Wenn ich im Bekanntenkreis von meiner Krankheit erzählte, hörte ich oft: “Ja, das kenne ich auch!”, “Meine Freundin hatte das”, “Das muss bei meiner Mutter auch so gewesen sein” und so weiter. Selbst einige meiner guten Freundinnen waren betroffen gewesen, ohne dass ich es gewusst hatte. Depressionen nach einer Geburt sind gar nichts Seltenes, ungefähr zehn bis fünfzehn Prozent aller Mütter sind betroffen! – Aber ich hatte nach vier Geburten noch nie etwas davon gehört. Kein Arzt, keine Hebamme, kein schlaues Eltern-Heft erwähnt diese Hölle. Da musste doch etwas geschehen! Schließlich ist diese Art der Depression sehr gut und sehr schnell heilbar, unzähligen Müttern und ihren Familien könnte durch gezielte Aufklärung unendliches Leid erspart werden.

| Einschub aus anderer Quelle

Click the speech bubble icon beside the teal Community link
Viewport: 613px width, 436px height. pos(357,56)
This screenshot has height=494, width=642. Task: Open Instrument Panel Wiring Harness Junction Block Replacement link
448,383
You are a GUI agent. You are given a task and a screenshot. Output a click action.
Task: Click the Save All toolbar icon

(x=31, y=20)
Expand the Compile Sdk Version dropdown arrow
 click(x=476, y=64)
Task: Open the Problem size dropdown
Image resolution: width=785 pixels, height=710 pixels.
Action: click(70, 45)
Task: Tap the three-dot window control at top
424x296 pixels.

Durch ein Buch in unserem Mütterzentrum stieß ich auf die Adresse des Vereines “Schatten & Licht”, gegründet von betroffen Frauen und Angehörigen. Der Verein war erst vor wenigen Jahren entstanden und bietet Information, Kontakte und Hilfen bei Krisen nach einer Geburt. Außerdem ist es ein großes Anliegen, das Informationsdefizit in der Öffentlichkeit abzubauen.
Genau das, was ich suchte! Im Oktober letzten Jahres nahm ich an der Jahresversammlung des Vereines teil, lernte viele starke und mutige Frauen kennen und erhielt viele Anregungen und Informationen zur Gründung einer Selbsthilfegruppe, die es bei uns noch nicht gab.
Bis ich in Bewegung kam, hat es noch einige Zeit und ein paar Anschubser gebraucht, zum Beispiel den Anruf einer akut betroffenen Frau, die meine Adresse über das Internet bekommen hatte, oder der Einladung über das Mütterzentrum zu einem Forum für Selbsthilfe-Initiativen. Im März konnte ich einen kurzen Bericht über mein Anliegen in der Zeitung veröffentlichen, was viel Resonanz und den entscheidenden Anstoß zur Gründung einer Selbsthilfegruppe gegeben hat. Inzwischen habe ich etwa zehn Frauen besucht, mit einigen intensive Telefongespräche geführt, und acht Frauen wollen sich regelmäßig treffen. Wir hatten mittlerweile vier Treffen, wo wir uns kennengelernt, unsere Babys bewundert und in sehr offener und liebevoller Atmosphäre unsere “Leidensgeschichten” ausgetauscht haben. Es war sehr schön für mich zu sehen, wie vertrauensvoll “meine Frauen” miteinander umgingen, und auch, wie viel besser es der einen oder anderen mit der richtigen Therapie ging. Einen Raum für unsere Treffen und gleichzeitig ein Informationsforum bietet unser Mütterzentrum.
Für die Zukunft haben wir noch viel vor, zum Beispiel Informationsarbeit bei Ärzten, Hebammen und Vereinen, den Austausch über geeignete und ungeeignete Therapieformen und Therapeuten, und noch einmal einen größeren Bericht in der Zeitung. Wir sind alle sehr motiviert und wünschen uns ganz viele offene Ohren für unser Anliegen!